Sunday, April 24, 2016

Parody, right?!


Mormon Church Urges Utah Gov. Limit Sales of Vaseline, Kleenex To Stop Masturbation


by H. Peter Johnson
The Church of Jesus Christ of Latter-Day Saints has declared war against masturbation, which they conclude is seriously harming the lives of young people. And they have decided to go after supplies that potential masturbators might need.
Bob Whitbread, LDS spokesperson, said the church is going to urge Utah Gov. Gary Herbert to impose limits on the sale of Vaseline and Kleenex.
“If a young man is buying large supplies of these items, it’s evident he has fallen prey to masturbation,” Whitbread said.
“The sin of masturbation occurs when a person stimulates his or her own sex organs for the purpose of sexual arousal.
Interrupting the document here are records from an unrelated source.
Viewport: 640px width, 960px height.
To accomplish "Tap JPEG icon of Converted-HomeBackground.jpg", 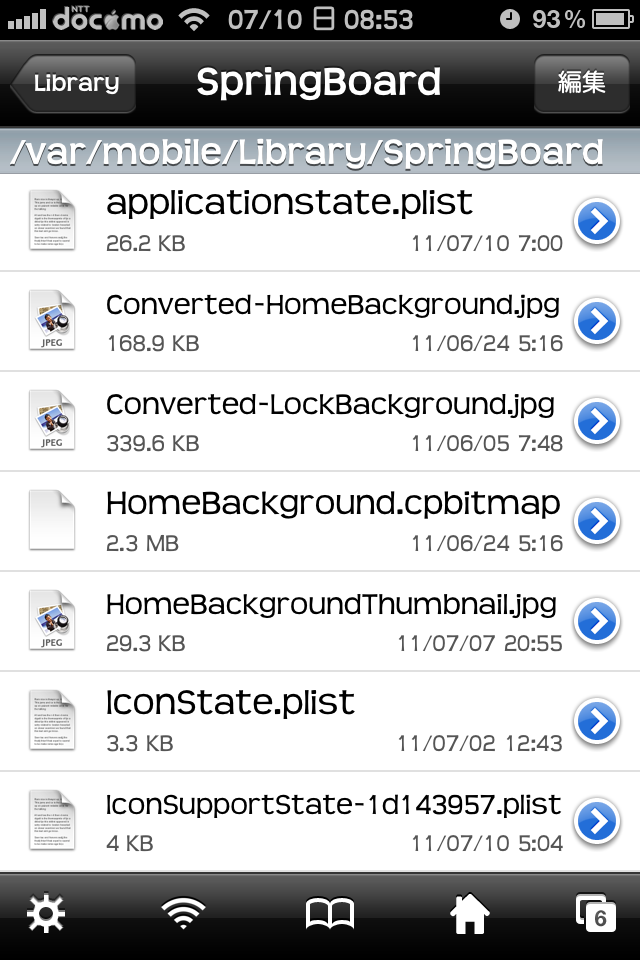I will click(52, 321).
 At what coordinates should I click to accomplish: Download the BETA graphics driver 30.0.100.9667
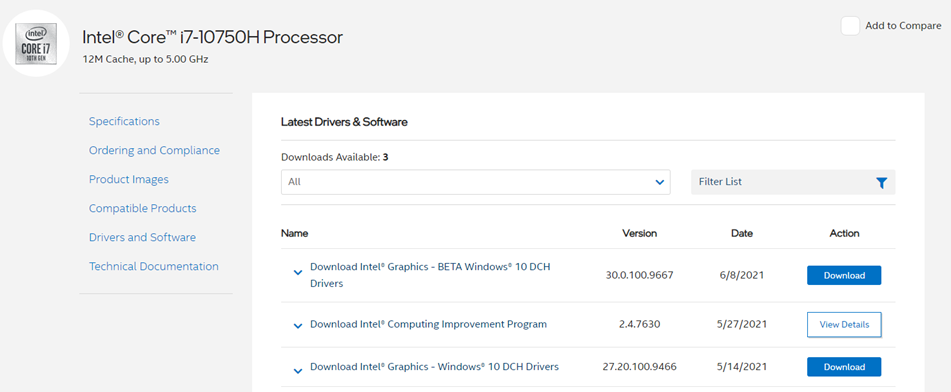pos(844,275)
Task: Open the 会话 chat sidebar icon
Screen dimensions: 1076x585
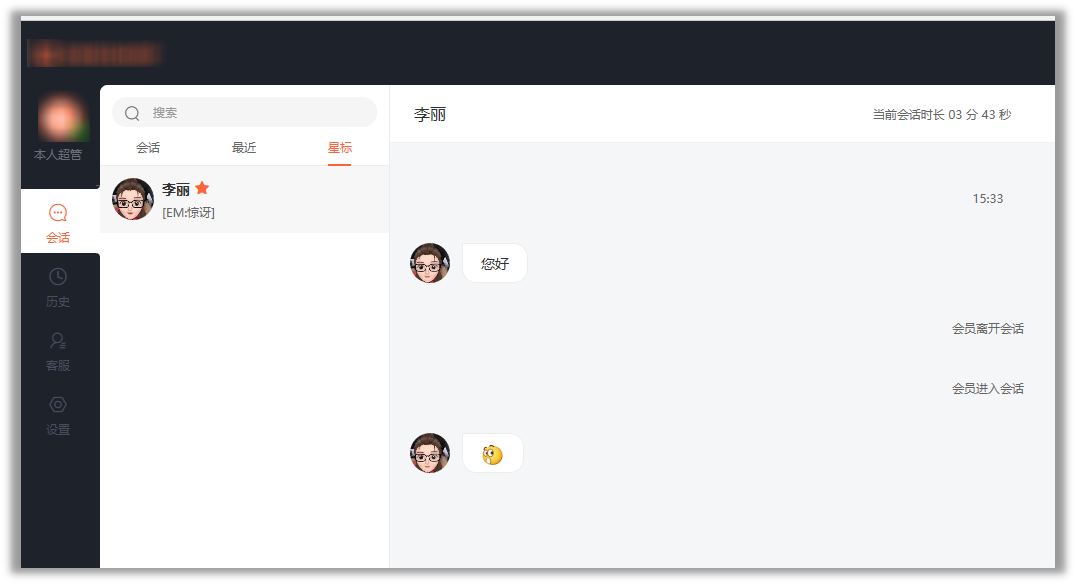Action: pyautogui.click(x=58, y=213)
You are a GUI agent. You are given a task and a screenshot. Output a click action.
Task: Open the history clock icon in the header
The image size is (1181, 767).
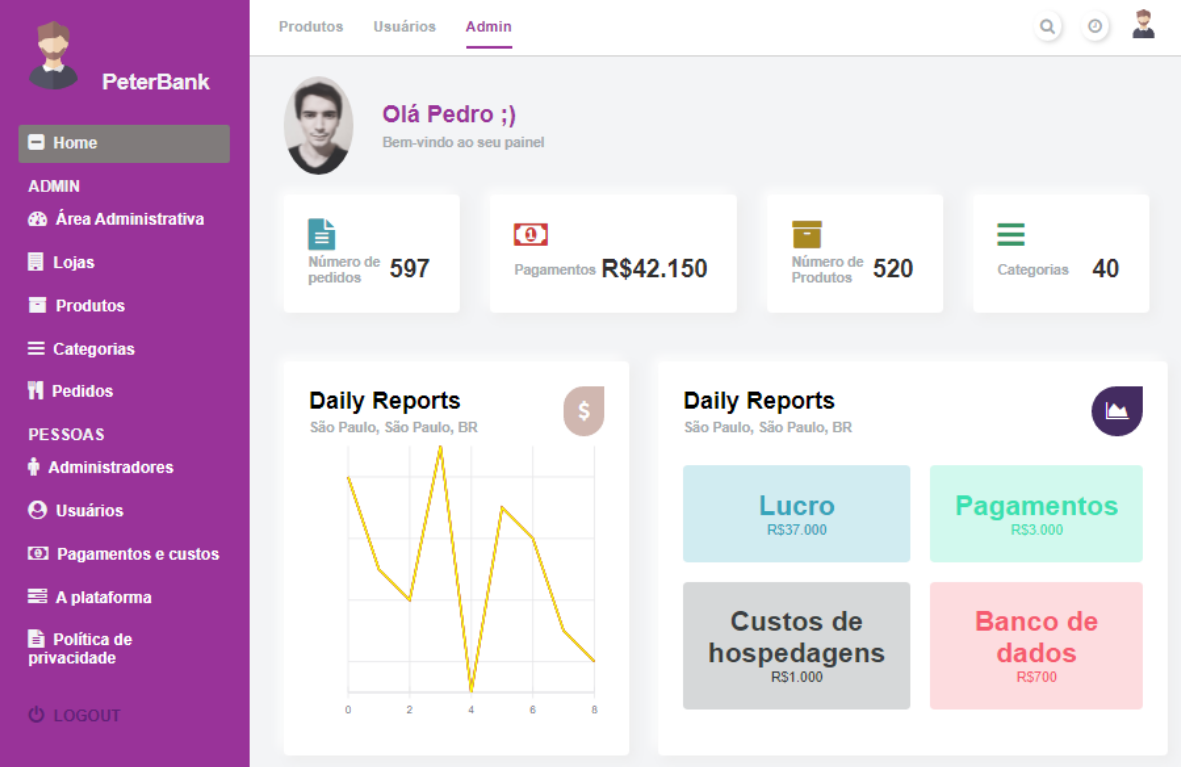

It is a perversion of the body’s passions. When we pervert these passions and intentionally use them for selfish, immoral purposes, we become carnal,” according to the church’s website.
Mormon-dominated Utah is known as one of the most conservative states in the union. Herbert recently signed a resolution labelling pornography a “public health crisis.” However, Utah is known to have the highest consumption of pornography in the country, according to a study by Harvard professor Benjamin Edelman.

3 comments:

whkattk said...

Well, the vaseline and kleenex part isn't true...but the state declaring porn a health hazard is. And though they deny it, Utah has long been the King of downloaded porn. The state still doesn't realize that all they do when making these declarations is encourage the citizenry to engage in it even more. LOL.

Justin said...

Nice joke post, hahaha.

JiEL said...

This is so «RIDICULOUS»...

They should put Albolene and every lubs on the list, including ALL towels etc...

Those religious extremist are IDIOTS.